You are viewing a plain text version of this content. The canonical link for it is here.
Posted to common-user@hadoop.apache.org by praveenesh kumar <pr...@gmail.com> on 2011/04/26 07:25:06 UTC

HBASE on Hadoop

Hello everyone,

Thanks everyone for guiding me everytime. I am able to setup hadoop cluster
of 10 nodes.
Now comes HBASE..!!!

I am new to all this...
My problem is I have huge data to analyze.
so shall I go for single node Hbase installation on all nodes or go for
distributed Hbase installation.??

How distributed installation is different from single node installaion ??
Now suppose if I have distributed Hbase...
and If I design some table on my master node.. and then store data on it..
say around 100M. How the data is going to be distributed.. Will HBASE do it
automatically or we have to write codes for getting it distributed ??
Is there any good tutorial that tells us more about HBase and how to work on
it ???

Thanks,
Praveenesh

Re: HBASE on Hadoop

Posted by Bennett Andrews <be...@gmail.com>.
Setup a "distributed" HBase cluster.

On each node that runs TaskTracker and Datanode, also run a HBase
RegionServer.

On the node that runs JobTracker and Namenode, run the HBase Master.

There is a getting started guide here.
http://hbase.apache.org/book/notsoquick.html

Check out the HBase user list for more.
http://hbase.apache.org/mail-lists.html



On Wed, Apr 27, 2011 at 4:58 PM, gaurav garg <ga...@gmail.com>wrote:

> Praveenesh,
>
> I will recommend you to read the google Big Table paper(
> http://labs.google.com/papers/bigtable.html) which is a foundation for the
> hbase.
> Terminology is little different though:
>
> Mapping of terms(not exhaustive):
> ***********************************
> Big Table             Hbase
> ***********************************
> Master Server      HMaster
> Tablet                  region
> Tablet server        regionserver
>  chubby                zookeeper (It is apache implementation of
> distributed
> synchronization server)
>
> Hbase stores data on hadoop dfs. hbase is a client of hdfs.
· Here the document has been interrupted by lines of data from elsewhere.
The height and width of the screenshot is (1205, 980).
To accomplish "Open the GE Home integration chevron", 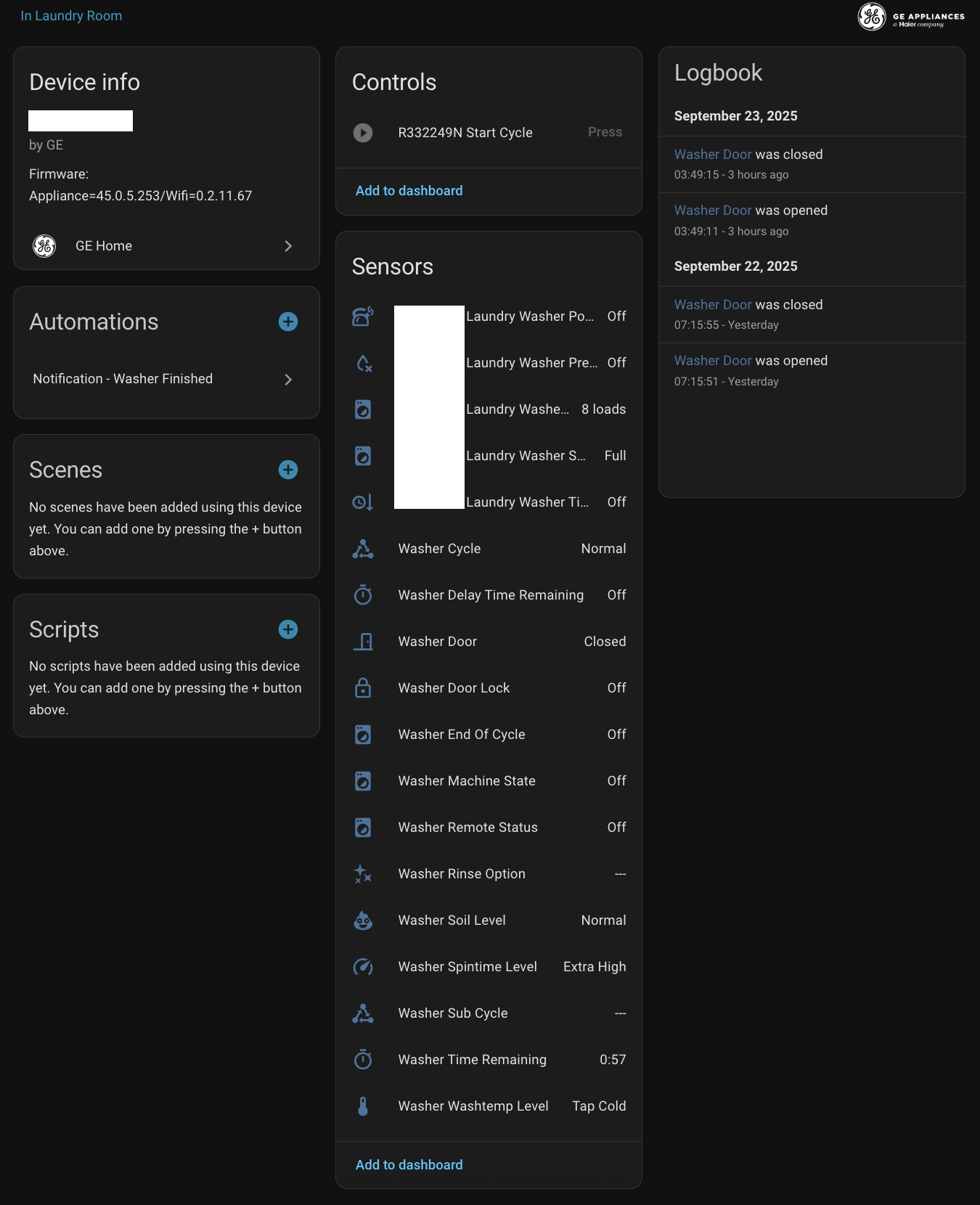I will point(288,246).
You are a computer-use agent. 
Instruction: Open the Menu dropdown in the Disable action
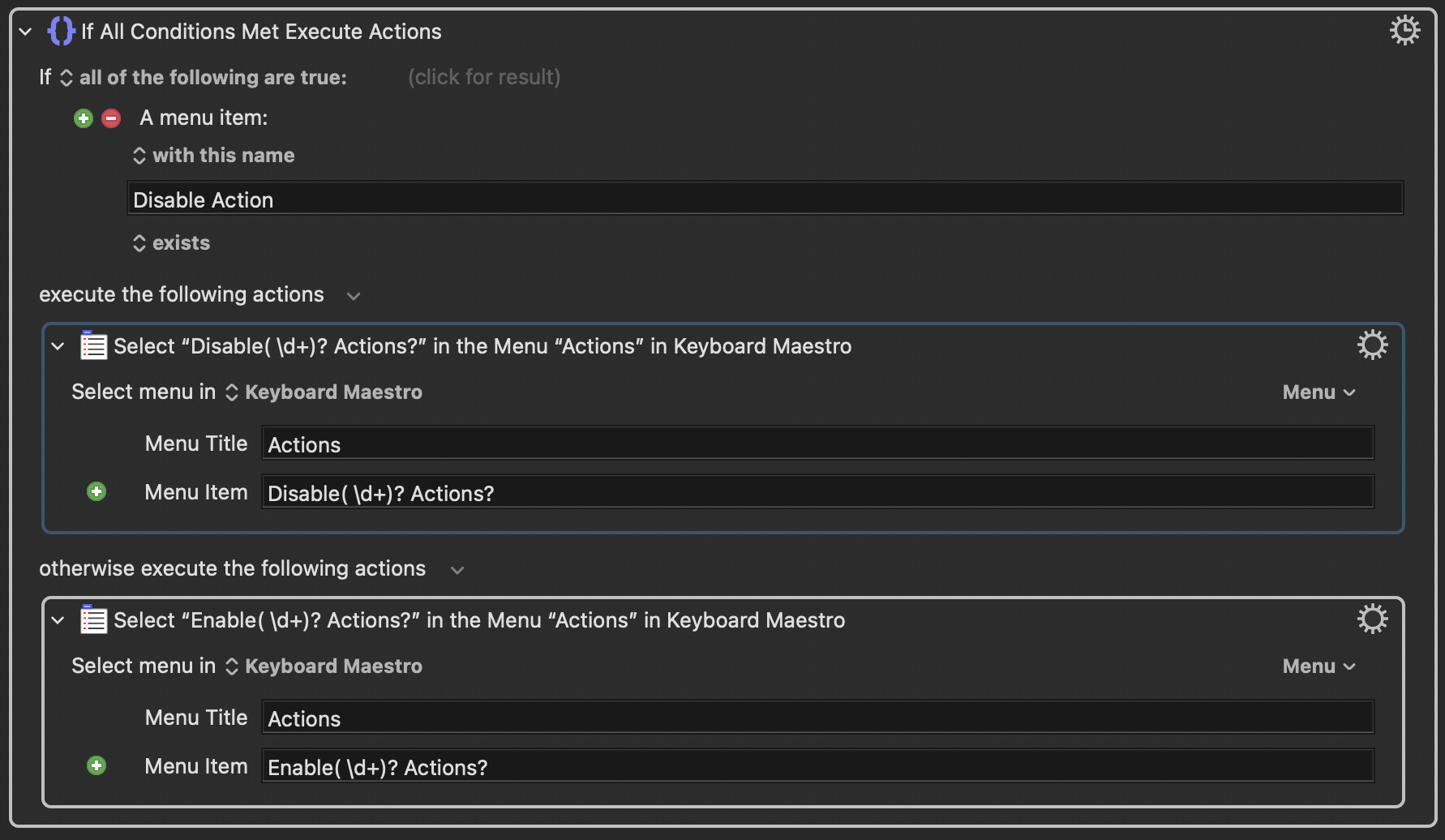(x=1319, y=392)
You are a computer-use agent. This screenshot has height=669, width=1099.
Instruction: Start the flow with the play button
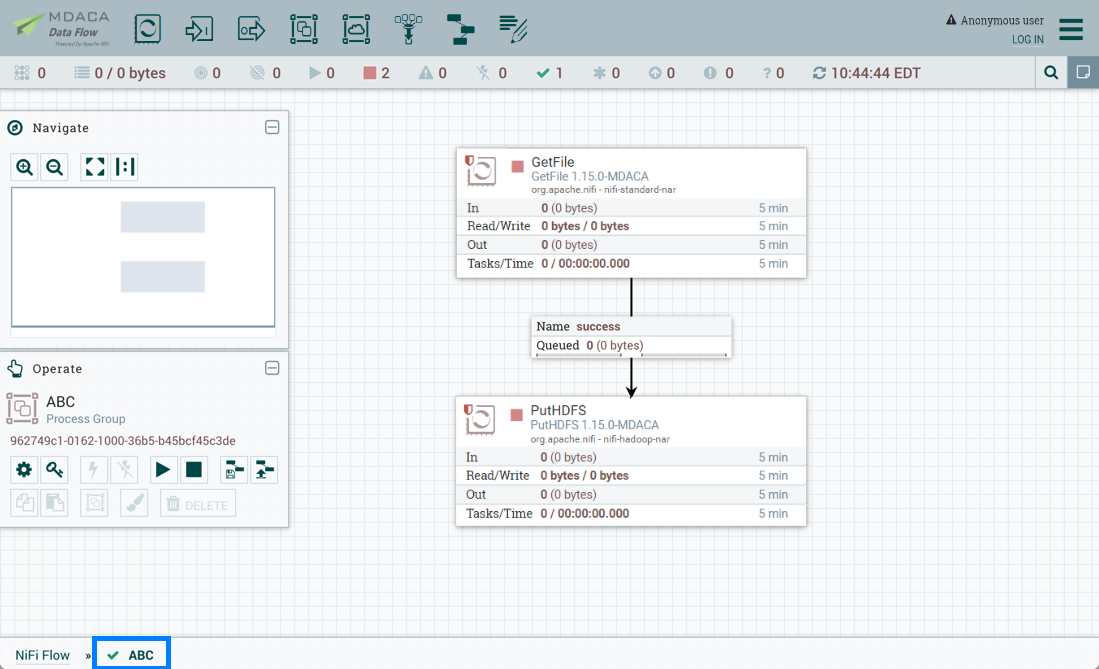click(163, 469)
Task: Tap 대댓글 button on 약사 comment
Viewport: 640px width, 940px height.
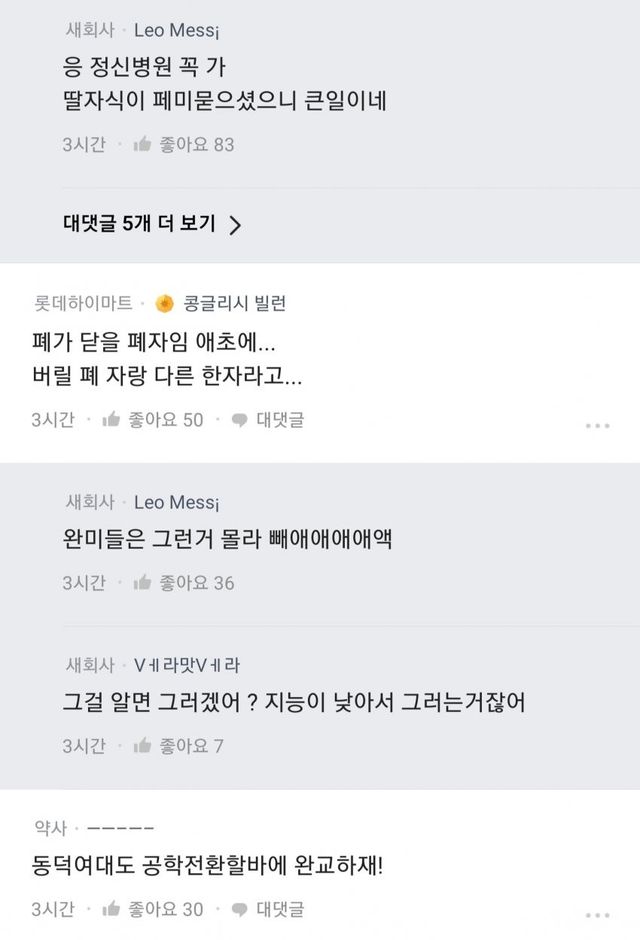Action: click(x=280, y=910)
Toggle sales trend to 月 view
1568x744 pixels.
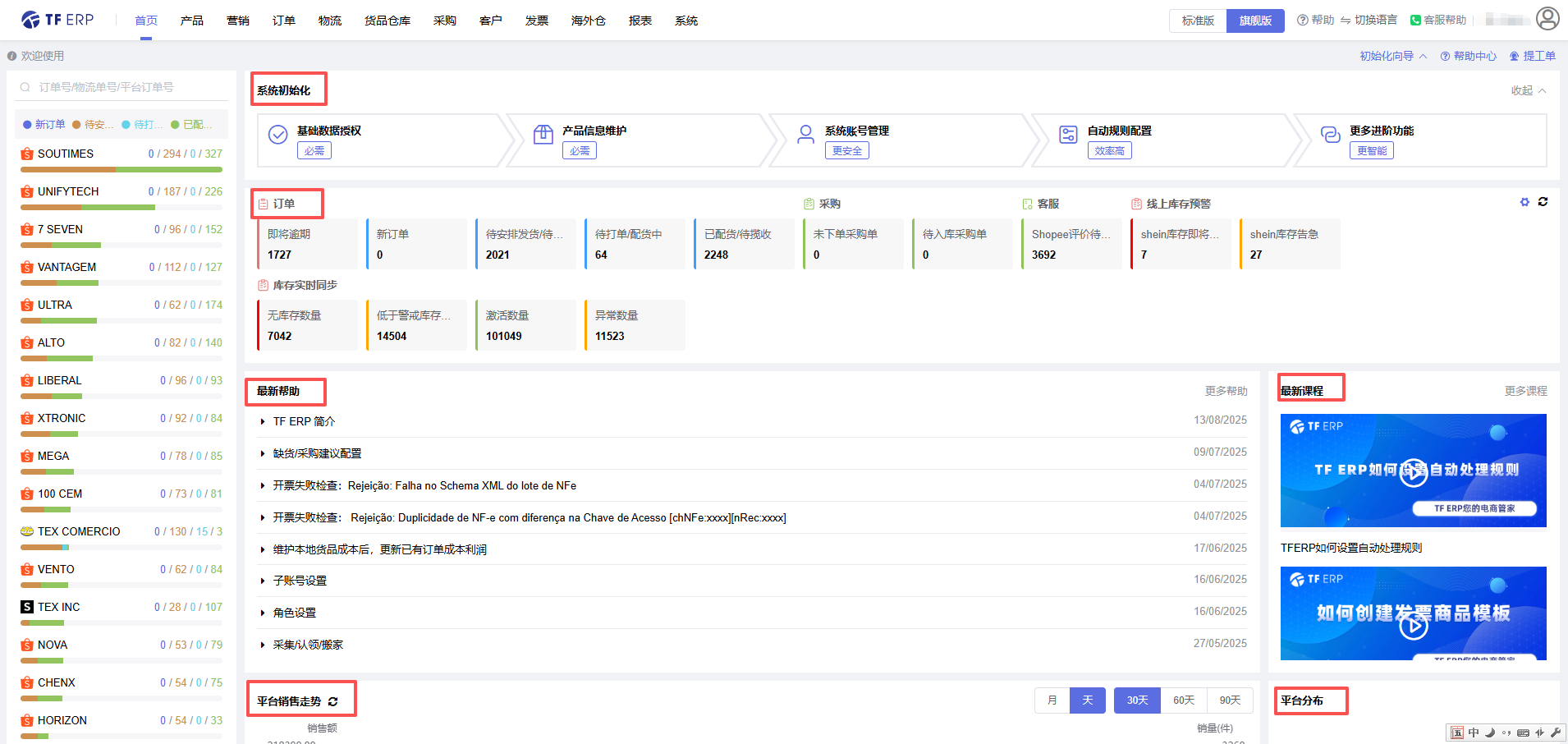coord(1052,700)
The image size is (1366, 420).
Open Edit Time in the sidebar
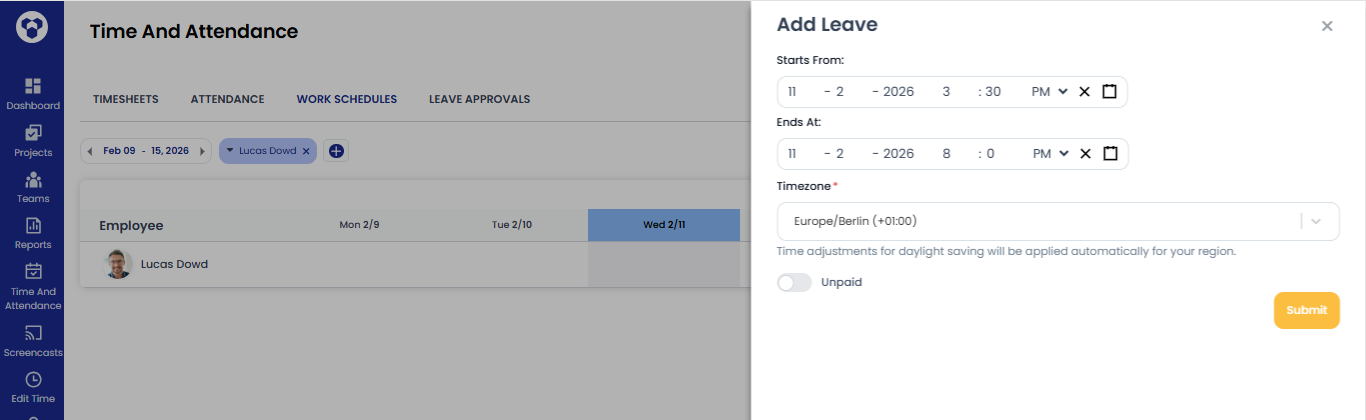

Hence hadoop
> will automatically distribute and replicate the data across your hadoop
> cluster.
> Hbase master and regionservers formats/transforms the data and relies on
> hadoop for storage and retrieval.
>
>
> Hbase cluster can run on a separate set of nodes or it can even share
> hadoop
> nodes.
>
> Once you have setup hdfs cluster, hbase cluster can be easily setup.
>
> Thanks
> Gaurav
>
>
> On Tue, Apr 26, 2011 at 10:55 AM, praveenesh kumar <praveenesh@gmail.com
> >wrote:
>
> > Hello everyone,
> >
> > Thanks everyone for guiding me everytime. I am able to setup hadoop
> cluster
> > of 10 nodes.
> > Now comes HBASE..!!!
> >
> > I am new to all this...
> > My problem is I have huge data to analyze.
> > so shall I go for single node Hbase installation on all nodes or go for
> > distributed Hbase installation.??
> >
> > How distributed installation is different from single node installaion ??
> > Now suppose if I have distributed Hbase...
> > and If I design some table on my master node.. and then store data on
> it..
> > say around 100M. How the data is going to be distributed.. Will HBASE do
> it
> > automatically or we have to write codes for getting it distributed ??
> > Is there any good tutorial that tells us more about HBase and how to work
> > on
> > it ???
> >
> > Thanks,
> > Praveenesh
> >
>

Re: HBASE on Hadoop

Posted by gaurav garg <ga...@gmail.com>.
Praveenesh,

I will recommend you to read the google Big Table paper(
http://labs.google.com/papers/bigtable.html) which is a foundation for the
hbase.
Terminology is little different though:

Mapping of terms(not exhaustive):
***********************************
Big Table             Hbase
***********************************
Master Server      HMaster
Tablet                  region
Tablet server        regionserver
 chubby                zookeeper (It is apache implementation of distributed
synchronization server)

Hbase stores data on hadoop dfs. hbase is a client of hdfs. Hence hadoop
will automatically distribute and replicate the data across your hadoop
cluster.
Hbase master and regionservers formats/transforms the data and relies on
hadoop for storage and retrieval.


Hbase cluster can run on a separate set of nodes or it can even share hadoop
nodes.

Once you have setup hdfs cluster, hbase cluster can be easily setup.

Thanks
Gaurav


On Tue, Apr 26, 2011 at 10:55 AM, praveenesh kumar <pr...@gmail.com>wrote:

> Hello everyone,
>
> Thanks everyone for guiding me everytime. I am able to setup hadoop cluster
> of 10 nodes.
> Now comes HBASE..!!!
>
> I am new to all this...
> My problem is I have huge data to analyze.
> so shall I go for single node Hbase installation on all nodes or go for
> distributed Hbase installation.??
>
> How distributed installation is different from single node installaion ??
> Now suppose if I have distributed Hbase...
> and If I design some table on my master node.. and then store data on it..
> say around 100M. How the data is going to be distributed.. Will HBASE do it
> automatically or we have to write codes for getting it distributed ??
> Is there any good tutorial that tells us more about HBase and how to work
> on
> it ???
>
> Thanks,
> Praveenesh
>